[Pointing records for text and elements]
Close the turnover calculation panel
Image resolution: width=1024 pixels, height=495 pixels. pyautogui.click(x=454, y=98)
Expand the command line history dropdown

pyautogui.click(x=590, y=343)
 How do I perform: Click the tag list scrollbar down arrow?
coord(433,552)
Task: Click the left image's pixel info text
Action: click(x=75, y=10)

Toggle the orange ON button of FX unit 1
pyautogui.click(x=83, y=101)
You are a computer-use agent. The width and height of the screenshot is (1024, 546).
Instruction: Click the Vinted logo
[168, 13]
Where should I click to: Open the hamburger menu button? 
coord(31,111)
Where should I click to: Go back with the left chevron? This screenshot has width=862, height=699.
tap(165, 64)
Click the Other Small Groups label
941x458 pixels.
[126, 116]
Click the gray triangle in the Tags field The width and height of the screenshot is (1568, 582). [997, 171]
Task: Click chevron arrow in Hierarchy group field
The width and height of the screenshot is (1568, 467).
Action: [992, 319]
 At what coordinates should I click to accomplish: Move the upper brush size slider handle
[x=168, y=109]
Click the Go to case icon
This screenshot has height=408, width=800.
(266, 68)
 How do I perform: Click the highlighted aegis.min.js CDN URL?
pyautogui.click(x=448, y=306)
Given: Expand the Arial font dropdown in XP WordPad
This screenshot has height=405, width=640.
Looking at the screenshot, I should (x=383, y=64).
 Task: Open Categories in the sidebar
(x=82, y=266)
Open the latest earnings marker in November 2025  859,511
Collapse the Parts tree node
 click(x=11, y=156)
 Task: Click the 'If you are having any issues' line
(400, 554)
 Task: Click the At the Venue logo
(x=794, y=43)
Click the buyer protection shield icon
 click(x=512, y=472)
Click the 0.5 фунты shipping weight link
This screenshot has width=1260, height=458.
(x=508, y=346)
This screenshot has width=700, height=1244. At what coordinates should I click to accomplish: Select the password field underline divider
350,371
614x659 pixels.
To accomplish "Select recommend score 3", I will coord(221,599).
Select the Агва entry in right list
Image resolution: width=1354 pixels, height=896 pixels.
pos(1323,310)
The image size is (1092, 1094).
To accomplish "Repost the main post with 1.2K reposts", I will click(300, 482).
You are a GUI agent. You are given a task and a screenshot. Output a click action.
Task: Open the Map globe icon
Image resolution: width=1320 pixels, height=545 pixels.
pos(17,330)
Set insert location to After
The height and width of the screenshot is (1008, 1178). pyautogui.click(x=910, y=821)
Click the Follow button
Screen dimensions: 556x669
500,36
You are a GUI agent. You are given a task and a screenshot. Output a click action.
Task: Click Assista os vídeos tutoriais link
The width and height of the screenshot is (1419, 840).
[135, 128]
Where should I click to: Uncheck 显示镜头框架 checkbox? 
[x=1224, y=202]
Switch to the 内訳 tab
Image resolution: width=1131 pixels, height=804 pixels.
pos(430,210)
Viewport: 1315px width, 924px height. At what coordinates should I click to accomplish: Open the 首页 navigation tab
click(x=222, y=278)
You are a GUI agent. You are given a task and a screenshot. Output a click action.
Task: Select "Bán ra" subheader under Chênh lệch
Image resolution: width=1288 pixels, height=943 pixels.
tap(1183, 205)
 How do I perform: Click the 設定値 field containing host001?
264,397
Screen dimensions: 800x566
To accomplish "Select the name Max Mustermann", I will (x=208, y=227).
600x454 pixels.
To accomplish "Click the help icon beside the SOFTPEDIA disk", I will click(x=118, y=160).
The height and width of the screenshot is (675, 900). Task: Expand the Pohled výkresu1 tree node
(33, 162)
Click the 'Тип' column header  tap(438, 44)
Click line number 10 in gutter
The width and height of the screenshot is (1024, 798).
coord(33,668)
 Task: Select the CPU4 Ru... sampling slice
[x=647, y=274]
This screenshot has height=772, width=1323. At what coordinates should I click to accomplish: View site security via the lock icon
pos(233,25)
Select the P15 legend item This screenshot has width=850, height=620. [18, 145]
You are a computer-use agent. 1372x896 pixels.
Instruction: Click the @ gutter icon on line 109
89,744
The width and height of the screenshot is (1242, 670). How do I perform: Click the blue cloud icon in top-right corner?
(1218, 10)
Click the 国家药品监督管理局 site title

-- Job --
List every line of the records above that contains the word "tree", matching case exactly.

-- Response below --
Collapse the Parts tree node
The height and width of the screenshot is (675, 900). Task: Expand the Pohled výkresu1 tree node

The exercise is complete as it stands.